Learn how to use moving window functions in Wavefront Query Language expressions to highlight trends.

Moving Window Functions

The moving window functions in Wavefront allow you to calculate continuous aggregation over sliding windows. Wavefront offers many moving functions that allow you to create moving windows on various aggregation such as msum(), mavg(), mmedian(), count(), etc. These functions create continuous moving or sliding windows which can extremely useful to look at moving trends.

The chart below for instance shows the 24 hour moving average of the points received. As you can see it is a continuous moving average of the past 24 hours.

moving_avg
Fig 1: Moving Average Over a Day

But what if you wanted to only look at the daily average for each day and display only that average across the day. Essentially what you want to create is fixed size time windows and record your metrics in these windows.

These windows are more commonly referred as tumbling windows. Tumbling windows are a series of fixed size, non-overlapping, and contiguous time intervals.

Moving Windows Versus Tumbling Windows

Before we look at how to create and use these tumbling windows for different use cases, let’s take a look at an example to understand thoroughly the concepts of moving and tumbling windows.

The following diagrams illustrate a stream with a series of points being reported and how they are mapped into 5-second moving windows versus 5-second tumbling windows.

5sec_moving_window
Fig 2: 5 Second Moving Windows Illustrated

The moving window slides ahead one second at a time and you can see how new points get added at the front and the older points keep falling out as the window moves ahead.
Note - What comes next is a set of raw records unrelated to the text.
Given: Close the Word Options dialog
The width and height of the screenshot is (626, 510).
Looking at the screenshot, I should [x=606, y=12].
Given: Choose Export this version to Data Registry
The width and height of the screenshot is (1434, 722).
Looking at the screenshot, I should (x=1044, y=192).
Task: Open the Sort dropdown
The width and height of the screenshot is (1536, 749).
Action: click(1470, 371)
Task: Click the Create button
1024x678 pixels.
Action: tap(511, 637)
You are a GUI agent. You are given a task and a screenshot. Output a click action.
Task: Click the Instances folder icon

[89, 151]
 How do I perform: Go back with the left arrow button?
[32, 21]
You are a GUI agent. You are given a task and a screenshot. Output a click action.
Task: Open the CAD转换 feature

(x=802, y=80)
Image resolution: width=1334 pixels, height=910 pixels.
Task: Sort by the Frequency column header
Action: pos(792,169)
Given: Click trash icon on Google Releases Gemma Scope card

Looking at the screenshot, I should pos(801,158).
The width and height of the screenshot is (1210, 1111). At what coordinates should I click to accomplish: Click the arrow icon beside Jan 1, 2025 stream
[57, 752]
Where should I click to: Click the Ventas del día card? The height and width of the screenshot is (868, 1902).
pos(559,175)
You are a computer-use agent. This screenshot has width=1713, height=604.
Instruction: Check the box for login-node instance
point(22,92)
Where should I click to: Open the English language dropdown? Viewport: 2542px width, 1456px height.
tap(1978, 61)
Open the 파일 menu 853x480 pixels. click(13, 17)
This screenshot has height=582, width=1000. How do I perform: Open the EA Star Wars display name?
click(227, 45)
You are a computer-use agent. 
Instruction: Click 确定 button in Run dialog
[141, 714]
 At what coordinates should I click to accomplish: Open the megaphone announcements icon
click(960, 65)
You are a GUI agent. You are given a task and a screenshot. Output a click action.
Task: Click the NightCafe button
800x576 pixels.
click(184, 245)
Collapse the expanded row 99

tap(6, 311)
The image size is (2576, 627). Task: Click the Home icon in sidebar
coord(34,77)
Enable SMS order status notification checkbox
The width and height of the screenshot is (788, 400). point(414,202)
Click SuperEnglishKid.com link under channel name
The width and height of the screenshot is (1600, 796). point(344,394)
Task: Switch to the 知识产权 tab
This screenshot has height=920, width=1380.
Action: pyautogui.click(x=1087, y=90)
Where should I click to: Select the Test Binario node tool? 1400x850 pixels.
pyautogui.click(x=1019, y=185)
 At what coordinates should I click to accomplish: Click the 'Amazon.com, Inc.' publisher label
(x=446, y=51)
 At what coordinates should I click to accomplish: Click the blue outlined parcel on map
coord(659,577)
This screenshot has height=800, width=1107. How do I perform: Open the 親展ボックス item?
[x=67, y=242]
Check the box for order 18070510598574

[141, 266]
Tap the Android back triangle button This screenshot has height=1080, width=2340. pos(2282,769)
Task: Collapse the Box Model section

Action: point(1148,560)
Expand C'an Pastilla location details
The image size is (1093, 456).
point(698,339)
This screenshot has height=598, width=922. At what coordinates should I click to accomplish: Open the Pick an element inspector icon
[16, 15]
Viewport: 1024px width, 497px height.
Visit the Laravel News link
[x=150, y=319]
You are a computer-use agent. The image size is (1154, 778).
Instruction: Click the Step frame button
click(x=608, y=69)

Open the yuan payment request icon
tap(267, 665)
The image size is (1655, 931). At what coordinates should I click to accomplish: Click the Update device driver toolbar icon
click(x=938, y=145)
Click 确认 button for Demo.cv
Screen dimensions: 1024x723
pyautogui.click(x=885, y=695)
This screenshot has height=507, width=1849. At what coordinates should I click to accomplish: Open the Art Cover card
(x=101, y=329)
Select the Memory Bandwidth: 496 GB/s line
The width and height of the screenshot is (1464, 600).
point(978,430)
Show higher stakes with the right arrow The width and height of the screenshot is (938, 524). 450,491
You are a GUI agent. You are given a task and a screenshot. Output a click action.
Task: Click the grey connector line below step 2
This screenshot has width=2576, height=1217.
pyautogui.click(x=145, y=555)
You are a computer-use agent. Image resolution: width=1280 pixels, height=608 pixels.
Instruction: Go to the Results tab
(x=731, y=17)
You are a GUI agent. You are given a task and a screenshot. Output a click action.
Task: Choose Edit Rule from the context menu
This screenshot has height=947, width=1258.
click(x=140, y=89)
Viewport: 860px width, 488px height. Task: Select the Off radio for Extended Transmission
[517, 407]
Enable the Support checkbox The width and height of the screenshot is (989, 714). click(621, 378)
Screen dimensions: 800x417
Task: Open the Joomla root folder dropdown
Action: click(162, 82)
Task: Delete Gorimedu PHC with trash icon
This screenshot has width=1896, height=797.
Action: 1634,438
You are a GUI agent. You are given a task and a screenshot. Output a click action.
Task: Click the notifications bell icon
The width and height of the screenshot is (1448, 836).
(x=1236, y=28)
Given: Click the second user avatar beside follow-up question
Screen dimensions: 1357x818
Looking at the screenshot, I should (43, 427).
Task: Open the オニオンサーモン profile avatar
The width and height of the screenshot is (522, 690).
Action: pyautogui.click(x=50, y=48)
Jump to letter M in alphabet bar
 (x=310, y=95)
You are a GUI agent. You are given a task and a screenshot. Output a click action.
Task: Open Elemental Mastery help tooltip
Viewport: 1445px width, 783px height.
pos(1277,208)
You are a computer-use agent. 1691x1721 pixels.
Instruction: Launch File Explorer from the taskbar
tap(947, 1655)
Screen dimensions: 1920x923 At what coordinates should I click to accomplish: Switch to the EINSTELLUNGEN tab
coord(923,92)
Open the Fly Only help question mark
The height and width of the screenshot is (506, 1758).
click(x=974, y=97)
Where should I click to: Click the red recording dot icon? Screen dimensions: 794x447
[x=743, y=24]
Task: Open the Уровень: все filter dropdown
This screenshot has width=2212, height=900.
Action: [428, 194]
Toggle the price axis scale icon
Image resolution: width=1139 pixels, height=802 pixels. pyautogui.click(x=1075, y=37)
So these windows overlap each other, whereas tumbling windows are fixed windows that do not overlap one another and the set of points are exclusive for each window.

5sec_tumbling_window
Fig 3: 5 Second Tumbling Windows

If you look closely, these three tumbling windows are actually part of the moving windows and every 5th moving window forms this 5-second tumbling window. So in theory to create tumbling window of n duration (5 seconds in this example) all you need to do is sample every nth moving window (5th window) sliding ahead at in the same unit of window duration (seconds in this example).

moving_vs_tumbling_window
Fig 4: Moving Windows Versus Tumbling Windows

Going back to our example from top to look at the daily average rate, we can use the same concept and sample every mavg(24h,$rate) at the end of each day.

You can do that using the time functions. In this case, we will use the hour() function to sample the average at every midnight. This would give you the average of last 24 hours which is essentially the daily average and we display it across the day using the missing data function next().

sample_moving_window
Fig 5: Sample Moving Windows to Create Tumbling Windows

In the chart above, the green circles show the sampled data and you can use next() to display it across the entire day.

missing_data_fcn_tumbling_window
Fig 6: Use Missing Data Functions to Display the Result Across Tumbling Window

Below are more examples of tumbling windows.

Examples

Count the unique number of metrics per day starting at 0 every midnight at PDT

This chart shows all the how many metrics are reported into Wavefront from the Slack application.

daily_count
Fig 7: Daily Count of Reported Metrics

This example is very similar to the earlier example. However, instead of sampling the moving count exactly at midnight, this expression takes into account any missing or delayed data and picks the first value of the 30 minutes past midnight and then finally the next() function simply displays this value for the entire day.

Get a 50th percentile of every 5 minute bucket

Here is sample data being reported every 1 minute.

sample_data
Fig 8: Sample Data

A 5-minute moving percentile will give you the 50th percentile point in the last 5 minutes and display it at every minute interval.

5min_50th_moving
Fig 9: 5 Minute 50th Moving Percentile

But what if you wanted to find a 50th percentile of points in fixed 5-minute window. You could use the similar logic as we saw in the earlier examples. Here we are using align(5m,...) to sample, instead of the time functions followed by next(), to display the 50th percentile for the entire 5-minute window.

5min_50th_tumbling
Fig 10: 50th Percentile for Every 5 Minute Tumbling Window

This expression is plotting the raw data overlaid with the 5-minute tumble window for the 50th percentile. The orange line is the 50th percentile of points in every 5-minute fixed window. And you see how it coincides with the middle-valued point in that time interval.

Thus any of the moving functions can be converted into fixed or tumbling windows by correct sampling of the moving window for which you should use the time functions and/or align().